_EXTRAIT DU TEXTE:_
• • • •

JEUDI 24 MARS 2016 à 20 h ▶ Aprile, de Nanni Moretti
Aprile
de Nanni Moretti
Italie – 1998 – 80′
Nanni entre deux élections, Nanni et la gauche italienne, Nanni et sa comédie musicale sur un pâtissier trotskiste, Nanni et ses pannes d’inspiration et, surtout, Nanni et la paternité. De 1994 à 1997, trois ans de la vie d’un « splendide quadragénaire », cinéaste de son état. Avec cette chronique réjouissante, qui s’ouvre sur une déconfiture (victoire de la droite berlusconienne aux législatives), Nanni Moretti prolonge son Journal intime (1993). Joueur, il semble offrir, plus encore que dans l’opus précédent, une authentique tranche de vie, impudique et drôle.
Les Inrocks – Serge Kaganski
Tel Tintin (en Italie), Astérix (chez les cinéphiles) ou Woody Allen (sur sa Vespa), Nanni Moretti est devenu ce héros familier qui nous donne régulièrement rendez-vous sur les écrans. La question, pour lui comme pour ses illustres prédécesseurs, étant de nous surprendre et de nous rassurer à la fois, de contenter notre soif légitime de nouveauté tout en offrant les signes confortables de retrouvailles en terrain connu, de déambuler différemment à travers des repères habituels. De ce point de vue, Aprile s’acquitte parfaitement de la tâche paradoxale : ce nouvel opus semble avoir été fait à la fois contre et dans le sillage de Journal intime.
On s’en souvient, Journal intime était structuré en trois amples et beaux mouvements. Le Cinéma, la Société et l’Intime se succédaient ainsi, segments à la fois autonomes et se répondant les uns les autres à la façon d’un tableau en triptyque, ou comme les trois chapitres accomplis et bouclés sur eux-mêmes, constituant au final un beau roman fluide. Dans Aprile, le Cinéma, la Société et l’Intime continuent de s’entrelacer ; mais cette fois, la tresse devient inextricable, la fluidité est brisée par la fragmentation, l’amplitude des grands mouvements a laissé place à une suite de saynètes courtes et nombreuses… Aprile adopte la structure zappée, saccadée, fractale du hip-hop : c’est un film qui avance cahin-caha, qui carbure au doute, à la critique, au surplace et au retour en arrière, aux embardées et aux ellipses. Après le roman de Journal intime, voici le carnet de notes gribouillé au hasard des jours et des pages, le cahier de brouillon griffonné et raturé au gré des intuitions et des pensées.

• • • •

[Enregistrements issus d'une source de données]
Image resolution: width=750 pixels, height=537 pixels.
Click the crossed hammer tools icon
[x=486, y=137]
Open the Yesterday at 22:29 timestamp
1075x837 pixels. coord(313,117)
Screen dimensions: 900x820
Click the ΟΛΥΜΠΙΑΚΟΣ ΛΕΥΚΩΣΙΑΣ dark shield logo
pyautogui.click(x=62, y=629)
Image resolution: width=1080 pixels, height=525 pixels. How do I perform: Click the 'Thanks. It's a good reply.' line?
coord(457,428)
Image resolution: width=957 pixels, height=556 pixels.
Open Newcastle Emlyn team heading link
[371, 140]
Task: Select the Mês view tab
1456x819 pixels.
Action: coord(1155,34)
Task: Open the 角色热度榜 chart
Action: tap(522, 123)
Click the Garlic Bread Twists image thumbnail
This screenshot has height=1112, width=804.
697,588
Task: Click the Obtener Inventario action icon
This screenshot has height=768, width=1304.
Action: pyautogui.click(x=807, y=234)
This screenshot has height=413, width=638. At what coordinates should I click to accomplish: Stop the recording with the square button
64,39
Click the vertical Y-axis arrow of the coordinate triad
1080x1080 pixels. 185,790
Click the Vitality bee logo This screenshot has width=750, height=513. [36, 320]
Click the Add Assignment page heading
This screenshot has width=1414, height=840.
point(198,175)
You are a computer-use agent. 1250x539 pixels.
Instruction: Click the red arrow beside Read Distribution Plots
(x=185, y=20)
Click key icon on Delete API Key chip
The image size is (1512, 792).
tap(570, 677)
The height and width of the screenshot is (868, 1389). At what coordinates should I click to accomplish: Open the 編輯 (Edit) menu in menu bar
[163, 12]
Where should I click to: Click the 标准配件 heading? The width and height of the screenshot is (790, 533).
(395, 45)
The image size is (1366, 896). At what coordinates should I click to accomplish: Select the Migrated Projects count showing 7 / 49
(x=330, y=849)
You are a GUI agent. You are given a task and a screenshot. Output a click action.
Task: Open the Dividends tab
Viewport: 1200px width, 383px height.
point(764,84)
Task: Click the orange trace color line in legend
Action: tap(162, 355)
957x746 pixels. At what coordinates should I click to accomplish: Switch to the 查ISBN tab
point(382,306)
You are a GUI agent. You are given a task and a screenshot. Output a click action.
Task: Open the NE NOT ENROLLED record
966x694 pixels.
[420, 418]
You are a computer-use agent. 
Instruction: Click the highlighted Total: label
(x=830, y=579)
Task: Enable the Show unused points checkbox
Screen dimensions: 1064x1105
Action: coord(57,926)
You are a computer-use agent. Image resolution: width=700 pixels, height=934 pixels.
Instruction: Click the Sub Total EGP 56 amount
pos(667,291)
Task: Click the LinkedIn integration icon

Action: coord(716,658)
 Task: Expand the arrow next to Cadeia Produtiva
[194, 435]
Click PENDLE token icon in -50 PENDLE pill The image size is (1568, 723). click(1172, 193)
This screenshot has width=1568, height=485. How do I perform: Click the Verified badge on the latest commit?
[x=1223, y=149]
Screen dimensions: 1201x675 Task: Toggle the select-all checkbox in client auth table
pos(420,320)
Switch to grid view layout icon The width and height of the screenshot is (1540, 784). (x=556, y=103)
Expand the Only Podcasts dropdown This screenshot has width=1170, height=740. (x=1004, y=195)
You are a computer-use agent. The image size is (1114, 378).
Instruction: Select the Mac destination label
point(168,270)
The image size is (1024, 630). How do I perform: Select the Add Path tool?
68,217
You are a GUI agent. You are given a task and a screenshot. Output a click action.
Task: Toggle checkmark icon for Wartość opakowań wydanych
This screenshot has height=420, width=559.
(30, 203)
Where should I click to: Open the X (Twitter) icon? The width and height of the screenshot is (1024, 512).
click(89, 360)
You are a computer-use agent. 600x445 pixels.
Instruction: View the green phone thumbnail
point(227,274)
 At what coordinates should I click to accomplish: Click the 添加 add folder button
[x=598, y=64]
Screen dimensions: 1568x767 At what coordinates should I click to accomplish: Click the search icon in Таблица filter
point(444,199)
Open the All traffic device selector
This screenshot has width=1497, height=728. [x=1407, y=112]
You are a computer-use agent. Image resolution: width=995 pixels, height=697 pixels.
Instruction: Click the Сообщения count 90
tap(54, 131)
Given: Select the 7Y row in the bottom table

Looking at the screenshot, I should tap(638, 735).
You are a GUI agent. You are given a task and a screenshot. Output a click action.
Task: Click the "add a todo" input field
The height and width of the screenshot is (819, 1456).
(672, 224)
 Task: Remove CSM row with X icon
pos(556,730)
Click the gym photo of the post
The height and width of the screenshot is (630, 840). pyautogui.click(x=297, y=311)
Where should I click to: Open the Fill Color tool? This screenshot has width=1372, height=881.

• • • •

_EXERCICES:_
a: Relevez dans les entrées chaque ligne qui contient la chaîne « Open », puis recopiez-la.
b: Poursuivez la présentation du film Aprile de Nanni Moretti en reprenant juste après sa dernière phrase.

_RÉPONSES ATTENDUES:_
a:
Open the Yesterday at 22:29 timestamp
Open Newcastle Emlyn team heading link
Task: Open the 角色热度榜 chart
The height and width of the screenshot is (868, 1389). At what coordinates should I click to accomplish: Open the 編輯 (Edit) menu in menu bar
Task: Open the Dividends tab
Task: Open the NE NOT ENROLLED record
Where should I click to: Open the X (Twitter) icon? The width and height of the screenshot is (1024, 512).
Open the All traffic device selector
Where should I click to: Open the Fill Color tool? This screenshot has width=1372, height=881.

b:
Pourtant, sous ses airs aléatoires et fracturés, Aprile est un film limpide à suivre, fort plaisant à regarder. La première raison tient évidemment au personnage Moretti lui-même, à son corps burlesque et à ses saillies humoristiques régulières ; Aprile peut bien partir dans tous les sens, caler ou faire des embardées, le corps de Moretti est toujours là comme une balise qui fait masse, un point d’ancrage omniprésent, un centre structurant qui autorise toutes les libertés. La seconde raison tient à la structure souterraine du film, à la fois très simple et très solide. Le désordre apparent d’Aprile est ainsi ordonné par trois fils rouges : la naissance du fils Moretti, les élections législatives italiennes et les projets cinématographiques du cinéaste. On retrouve donc ici les trois motifs de Journal intime, les trois centres d’intérêt principaux de Moretti : la sphère privée, la sphère politico-sociale et, entre les deux, la sphère cinématographique. Sauf qu’ici, au lieu de jouer ses trois cartes successivement, Moretti les mélange en permanence : les trois sphères sont décidément trop emboîtées les unes dans les autres.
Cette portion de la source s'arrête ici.